Member of the Legislative Assembly
- In office 2009-14
- Constituency: Visakhapatnam West Assembly constituency

Personal details
- Born: 1966,57 years Visakhapatnam
- Party: YSR Congress Party
- Other political affiliations: Indian National Congress
- Spouse: Aruna Kumari
- Children: Anusha, Alekhya
- Education: Bachelor of Arts
- Occupation: Businessman, entrepreneur and politician

= Malla Vijaya Prasad =

Indian politician and film producer (born 1966)

Malla Vijaya Prasad is an Indian politician, educationalist, film producer, former MLA and businessman. He previously served as Chairman of the Andhra Pradesh Education Welfare and Infrastructure Development Corporation.

== Early life ==
Malla Vijaya Prasad was born in 1966 at Visakhapatnam, Andhra Pradesh.
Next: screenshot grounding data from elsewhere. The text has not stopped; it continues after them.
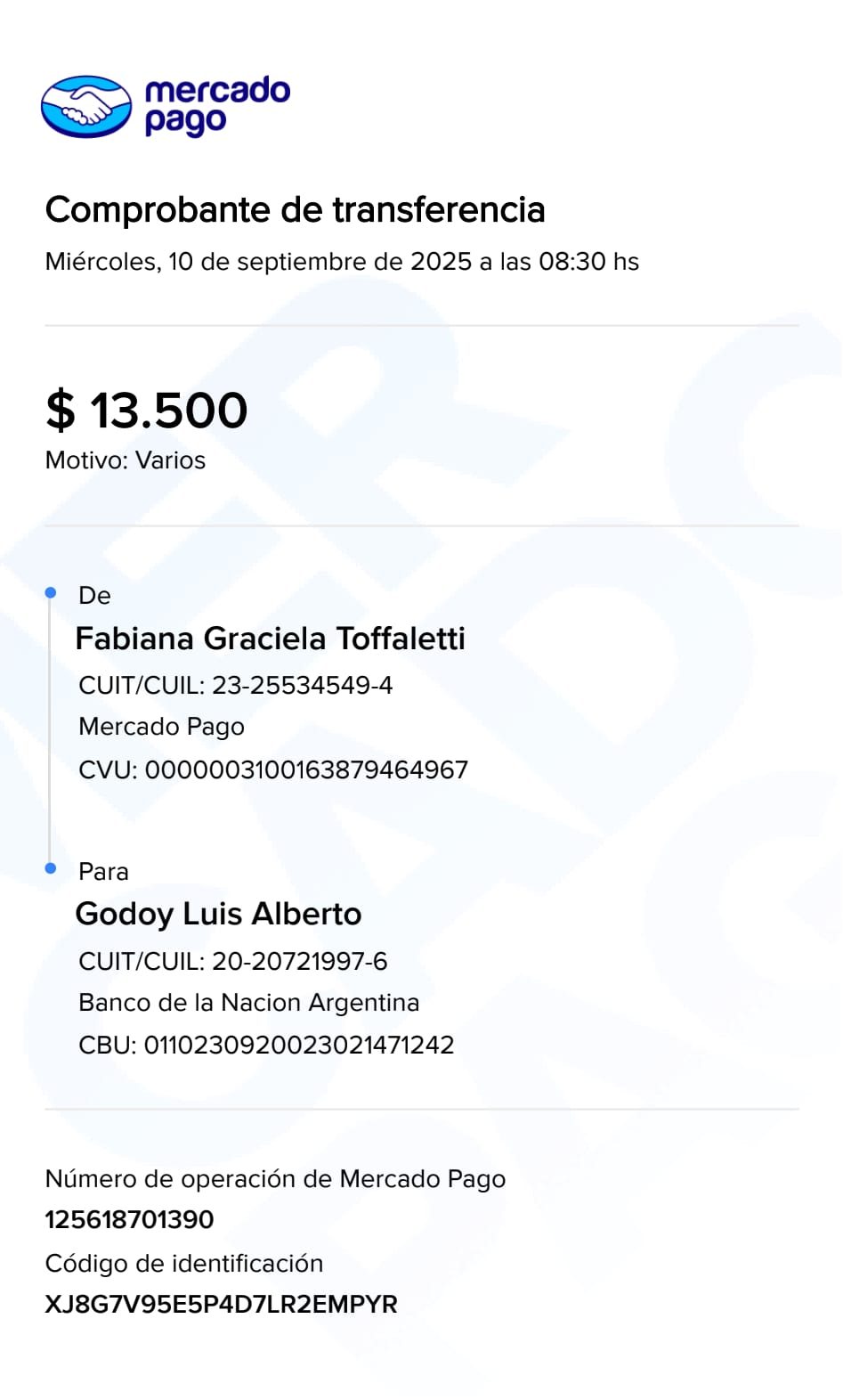The height and width of the screenshot is (1400, 843).
Task: Click the sender CUIT/CUIL 23-25534549-4
Action: coord(235,685)
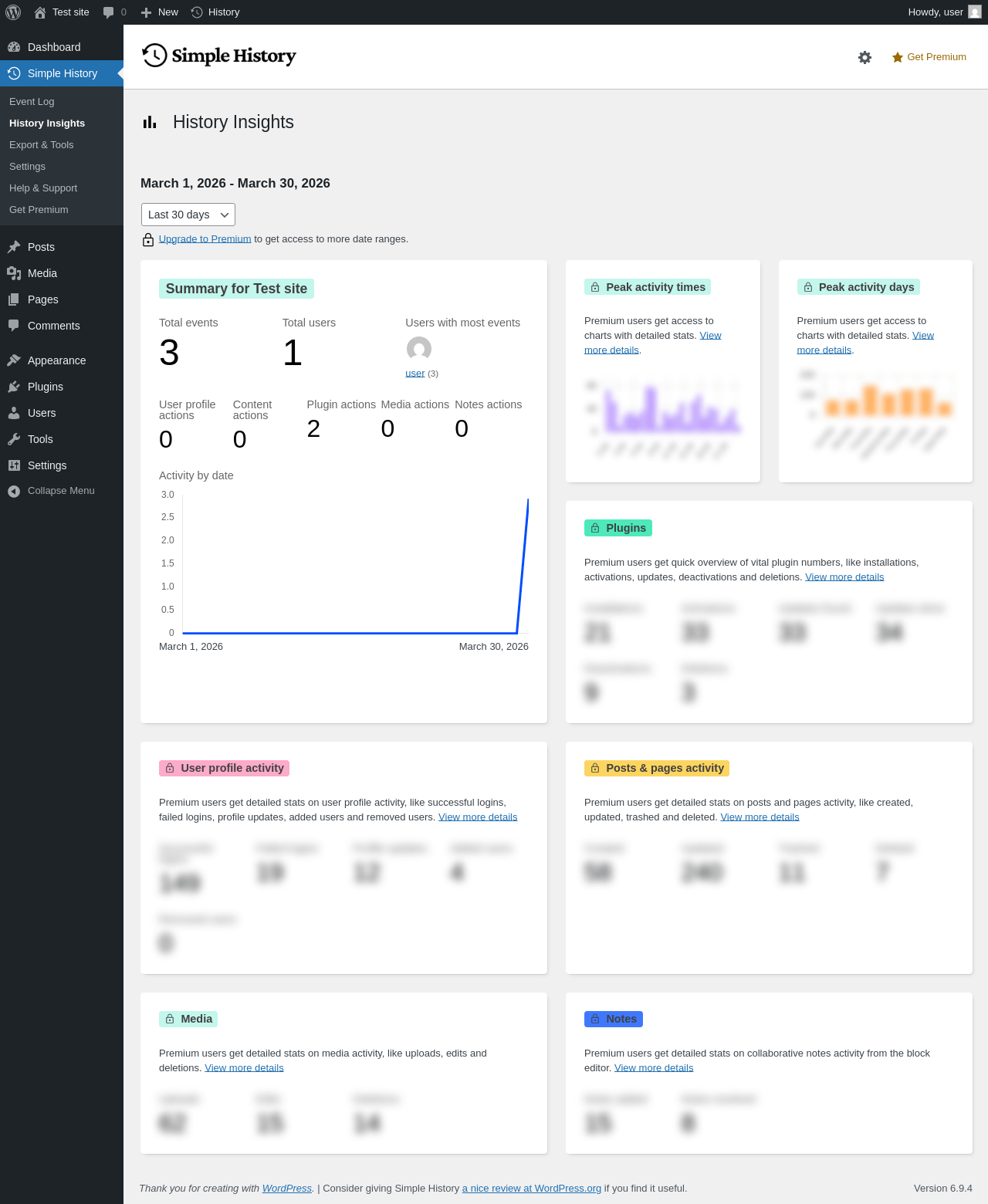Image resolution: width=988 pixels, height=1204 pixels.
Task: Open the settings gear icon in header
Action: [864, 57]
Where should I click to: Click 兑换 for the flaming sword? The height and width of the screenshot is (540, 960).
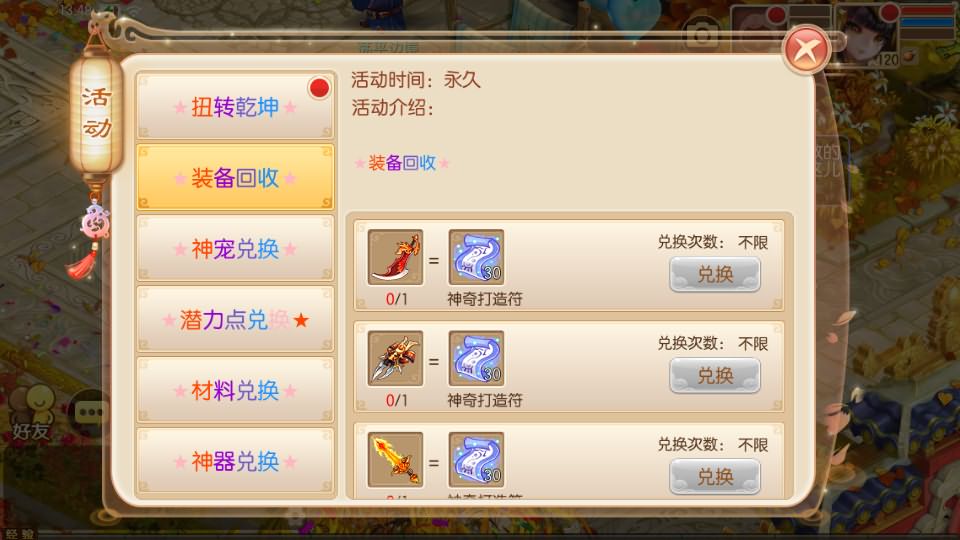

He completed his B.A. at Berhampur University in Odisha, and graduated in 1998.

== Career ==
Prasad began by working in the transport business. Later, he worked in real estate and started a welfare group. He later started an engineering college and a degree college.

He produced films in Telugu. He established Vijaya Prasad Welfare Charitable Trust. He undertook social activities including education for the poor, and health camps.

=== Politics ===
He entered into politics for the Congress Party. He contested the Visakhapatnam West Assembly constituency and defeated P.G.V.R. Naidu. He joined YSR congress in 2014. He later contested in the same constituency in 2019 and lost to P.G.V.R. Naidu.

On 17 July 2021, He was appointed as Education Welfare and Infrastructure Development (EDID) board chairman by the Ruling party.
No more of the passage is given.